Indicadores Econômicos são destaques no Editorial do Estadão

Hoje, dia 25 de abril, a Boa Vista SCPC tem mais um motivo a comemorar. O fato relevante do dia é a divulgação no editorial de economia de um dos principais jornais de circulação diárias do país, o Estado De São Paulo. Dentre os diversos indicadores mensais e trimestrais, dois deles foram citados no editorial dedicado à empresa.

Os indicadores econômicos da empresa têm se mostrado bastante relevantes para o mercado financeiro e para o varejo, antecipando tendências, mostrando o comportamento das variáveis de crédito, inadimplência, atividade econômica, entre outras relevantes.

Os dados, gratuitos e periódicos, têm ganhado cada vez mais visibilidade, não só frente às empresas, mas também para a sociedade, que é beneficiada com a disponibilidade de mais informação, podendo assim planejar seu futuro, seja no campo da sustentabilidade da economia doméstica ou mesmo para um possível planejamento de negócios.

Segue abaixo a notícia na integra, podendo ser acessada através do site:

http://www.estadao.com.br/noticias/impresso,os-cheques-sem-fundos-e-a-recuperacao-do-credito,1158347,0.htm

A Boa Vista Serviços, administradora do Serviço Central de Proteção ao Crédito (SCPC), anunciou na terça-feira que o volume de cheques sem fundos em março foi de 2,16% do total movimentado, ante 1,95% apurado em fevereiro. Mas houve menos cheques devolvidos do que em março do ano passado, quando representaram 2,31% do total.

Esse aumento das devoluções em março contraria o que se observava anteriormente, pois no conjunto do primeiro trimestre elas recuaram 7,1%, o que quase bate com o recuo de 7,5% no volume de cheques movimentados no período. Na comparação com fevereiro, o número de cheques devolvidos foi 14,4% maior, enquanto o total de cheques movimentados foi 2,9% maior, o que explica em parte que o índice de devoluções crescesse no mês.

Na semana passada, a Boa Vista SCPC já havia informado sobre a queda de 4,8% no pagamento de dívidas por parte dos consumidores, o que, em termos técnicos, assinala um recuo, de igual nível, no chamado indicador de recuperação de crédito, que é obtido pela quantidade de exclusões dos registros de inadimplentes, ou seja, menos inadimplentes foram excluídos da lista, em março sobre fevereiro. Esse indicador de recuperação de crédito se refere ao crédito geral no Brasil inteiro. No que se refere ao varejo apenas, o recuo no indicador de recuperação de crédito foi de 6,9% em março sobre fevereiro.

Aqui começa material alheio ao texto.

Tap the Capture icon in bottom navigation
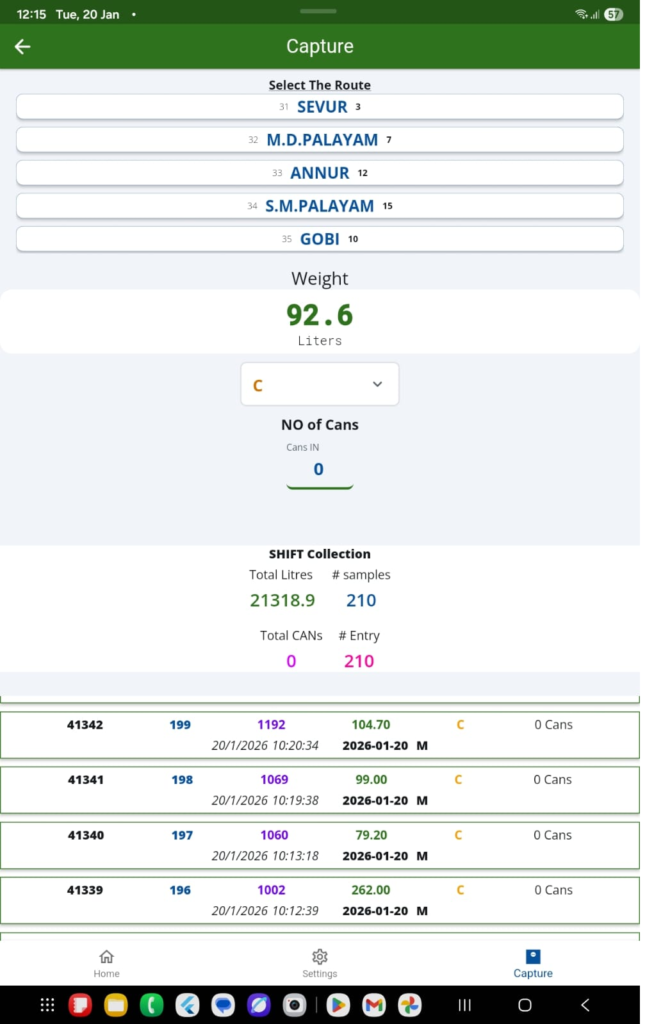654x1024 pixels. click(x=532, y=957)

No conjunto dos 12 meses encerrados em março último, comparados com o período de 12 meses anteriores (abril/2012 a março/2013) a recuperação do crédito geral apresentou-se positiva em 2,6%, mas na área varejista ela ficou negativa em 4,6%, podendo representar seja um menor aumento do poder aquisitivo geral em relação ao aumento da inflação – que vem alcançando, principalmente, bens de salário, seja uma certa contenção nos reajustes salariais ocorridos ao longo do ano passado.

Confirmando um pouco o que foi dito se verifica que no acumulado deste ano, com o de igual período do ano passado, houve melhoria de 1,8% na recuperação do crédito geral, ao lado de queda de 14,8% na do crédito ao varejo. Nessa comparação entre os dois períodos, a recuperação mais firme do crédito geral ocorreu na Região Centro-Oeste (8,0%) com queda (-14,3%) no crédito ao varejo. A menor taxa de recuperação geral foi a do Nordeste (+2,2%), acompanhada da pior taxa no crédito ao varejo (-21,6%).